Veronica’s fans were fierce, and clamored for more Mars. Hence this new movie, in very select theaters (it’s only playing in one location in D.C.) due to a Kickstarter campaign. I don’t really mean it as a criticism when I say that the movie plays as a much longer version of the final episode: In an age of TV that feels like a movie, the “Veronica Mars” movie feels like TV.

That’s true of the style—Veronica’s voiceovers, the opening recap which really should have been done as a “Previously, on ‘Veronica Mars’…”, the repetition of suspects’ names in case we came in at the commercial break, the cliffhangery lines (“I know what happened”) which aren’t actually cliffhangers because the movie just keeps playing. It’s a bizarre style which plays with our desire for familiar tropes and touches.

But reunion and recapitulation are the movie’s themes, as well. Veronica does go to her high school reunion; she collides once more with ex-nemesis, ex-boyfriend, ex-“obligatory psychotic jackass” Logan Echolls (Jason Dohring); she’s pulled back into the grimy underworld of sunny Neptune, Calif. The movie hits this key noir theme hard: Nobody escapes the past. You can move across the country, join the military, change your name, dye your hair, but Neptune will find you and drag you back under.

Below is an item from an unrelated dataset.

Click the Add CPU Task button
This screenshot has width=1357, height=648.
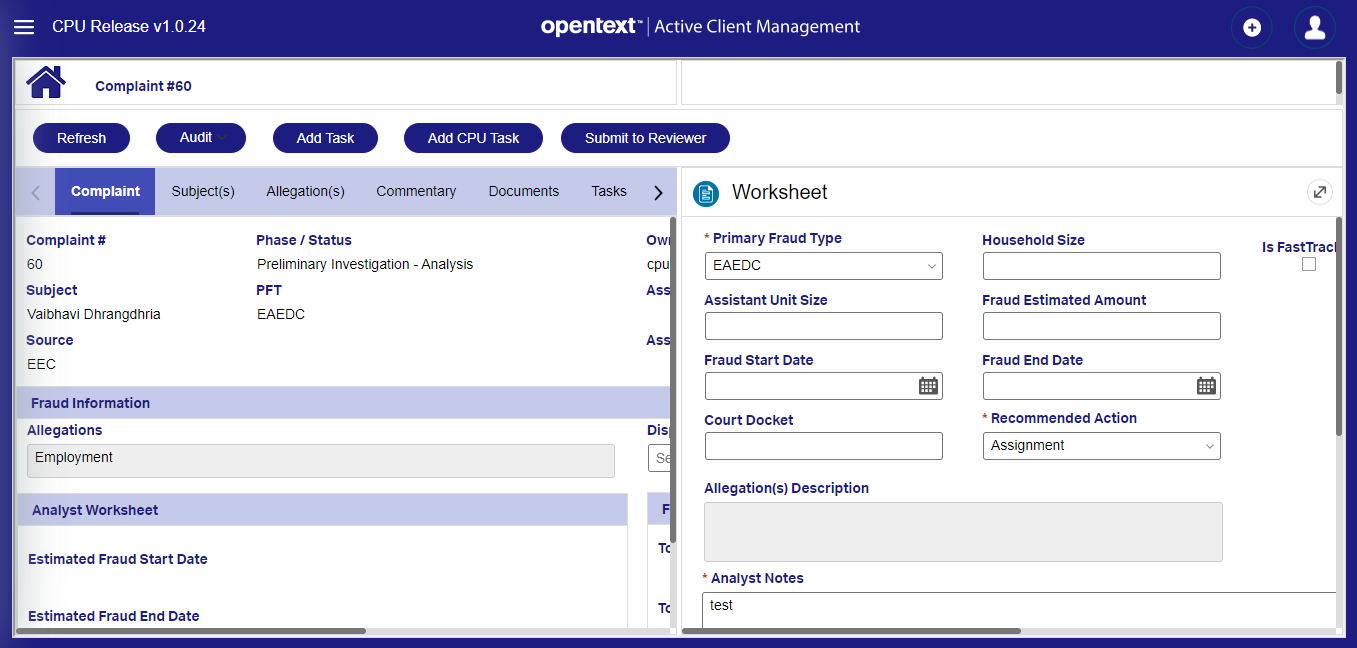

That’s a pretty grim way to interpret fans’ love for the familiar! We get plenty of the fun side of recapitulation as well, like cameos for almost all of our favorite bit players, from sleazy PI Vinnie Van Lowe to harried Principal Clemmons. We get updates on the larger cast—fans of sidekicks Mac (Tina Majorino) and Wallace (Percy Daggs III) will probably want more than they get, but people like me, who always preferred Weevil (Francis Capra) and father-bear Keith Mars, get some satisfying and poignant character development. Logan chokes back tears, which is a skill I hope Jason Dohring lists on his LinkedIn. Callbacks and shoutouts abound. I don’t think this movie would be your best introduction to Veronica Mars; it’s a little too fannish for that. As a fan, I found it basically satisfying: comfort-food discomfort.

One fascinating cultural note, by the way: The movie’s view of masculinity is ultra-retro. Women can do whatever they want, but men should hit one another and protect women. The show took this line too; it kept disclaimering and trying to escape it (and was often honest about the costs of masculine violence) but kept returning to punches as proof of love. The movie keeps both the disclaimers and the eventual surrender to trad-masculinity’s rough charms.

“Veronica Mars,” the TV show, gave us self-aware, suspenseful, class-conscious, hopeful in the face of constant disappointment, brave in its portrayal of sexual violence (if we forget that Season Three ever happened), and surprisingly humane noir. “Veronica Mars,” the movie, hits the romance too hard but keeps both the humanity and the noir edge.